ティアが琥珀色の目をキョロリと動かす。本当に微かにだけれど、ティアの耳は動いていた。
「……大丈夫、行ったよ。話、聞こえてないと思う」
こういう時、ティアの聴力は便利だ。人に話を聞かれずに済む。
セビルが「よろしい」と頷き、話を続ける。
「さて、何か良いアイデアはあるか美少年?」
「やっぱ、鍵を握ってんのは、フィーネって子だよな」
「わたくしも同感だ。その娘を確保し、メビウス首座塔主相手に交渉を引き出す」
「ピヨップ!」
おそらく、メビウス首座塔主達が抱える最大の秘密が、そのフィーネという少女だ。
レンはフィーネという娘はメビウス首座塔主かミリアム首座塔主補佐の双方、或いはどちらかの隠し子ではないかと疑っている。
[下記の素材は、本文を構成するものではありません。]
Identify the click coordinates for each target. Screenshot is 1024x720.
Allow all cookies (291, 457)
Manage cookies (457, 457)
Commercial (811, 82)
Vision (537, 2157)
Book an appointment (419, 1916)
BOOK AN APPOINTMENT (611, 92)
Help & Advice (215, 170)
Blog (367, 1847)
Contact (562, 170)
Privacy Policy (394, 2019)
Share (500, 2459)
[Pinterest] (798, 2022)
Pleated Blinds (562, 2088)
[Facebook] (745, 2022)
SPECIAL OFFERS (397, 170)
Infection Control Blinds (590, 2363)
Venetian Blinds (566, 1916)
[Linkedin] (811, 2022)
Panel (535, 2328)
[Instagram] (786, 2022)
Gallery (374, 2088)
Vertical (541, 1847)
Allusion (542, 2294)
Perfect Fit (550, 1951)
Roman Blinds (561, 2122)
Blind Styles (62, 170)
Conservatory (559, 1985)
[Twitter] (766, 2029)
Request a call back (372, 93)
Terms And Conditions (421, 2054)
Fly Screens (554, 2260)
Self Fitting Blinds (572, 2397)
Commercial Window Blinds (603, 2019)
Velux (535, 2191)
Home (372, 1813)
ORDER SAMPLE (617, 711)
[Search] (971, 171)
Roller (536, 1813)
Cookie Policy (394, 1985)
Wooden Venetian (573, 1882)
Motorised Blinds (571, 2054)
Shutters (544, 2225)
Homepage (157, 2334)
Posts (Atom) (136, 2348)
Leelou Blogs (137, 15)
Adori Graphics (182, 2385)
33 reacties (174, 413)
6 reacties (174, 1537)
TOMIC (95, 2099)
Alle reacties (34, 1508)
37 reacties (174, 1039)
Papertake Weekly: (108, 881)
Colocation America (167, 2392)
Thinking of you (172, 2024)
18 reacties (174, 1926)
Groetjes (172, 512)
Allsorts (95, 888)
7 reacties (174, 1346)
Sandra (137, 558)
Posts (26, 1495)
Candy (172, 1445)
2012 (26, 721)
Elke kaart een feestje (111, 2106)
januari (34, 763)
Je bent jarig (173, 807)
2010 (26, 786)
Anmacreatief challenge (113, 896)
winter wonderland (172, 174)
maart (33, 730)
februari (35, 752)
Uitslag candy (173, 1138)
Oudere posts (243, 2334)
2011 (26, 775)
ティアの話を聞いている限り、フィーネの年齢は十代前半。ありえない話じゃない。
レンはその辺りも考慮しつつ、慎重に口を開く。
「ティアの話だと、メビウス首座塔主達は、フィーネって娘の部屋に結構な頻度で出入りしてたんだろ?」
確認するようにティアを見ると、ティアはフンフンと頷いた。
レンは言葉を続ける。
「……ってことは、ティアが捕らえられていた場所は、〈楔の塔〉の敷地内──或いは、その近辺と考えるのが妥当だよな」
「ならば、メビウス首座塔主とミリアム首座塔主補佐が、普段どこでどのように過ごしているのか、調べる必要があるな……レン、頼めるか?」
セビルの言葉に、レンは少し驚いた。
こういう時、セビルは割と率先して動きたがる。
レンの驚きの顔から、色々察したのだろう。セビルは声のトーンを落として問う。
「わたくしが調査に動くと、どうなると思う?」
レンはすぐ答えに至った。
「皇帝一族が〈楔の塔〉を探ってる、って思われて……別方向に話が大きくなるな」
「いかにもその通り」
首座塔主達に近づきすぎると、ティアは正体がバレる可能性があるし、セビルは話が大きくなりすぎる。
つまり、これはレンにしかできないことなのだ。
レンにしかできない、と頼られれば、当然に悪い気はしない。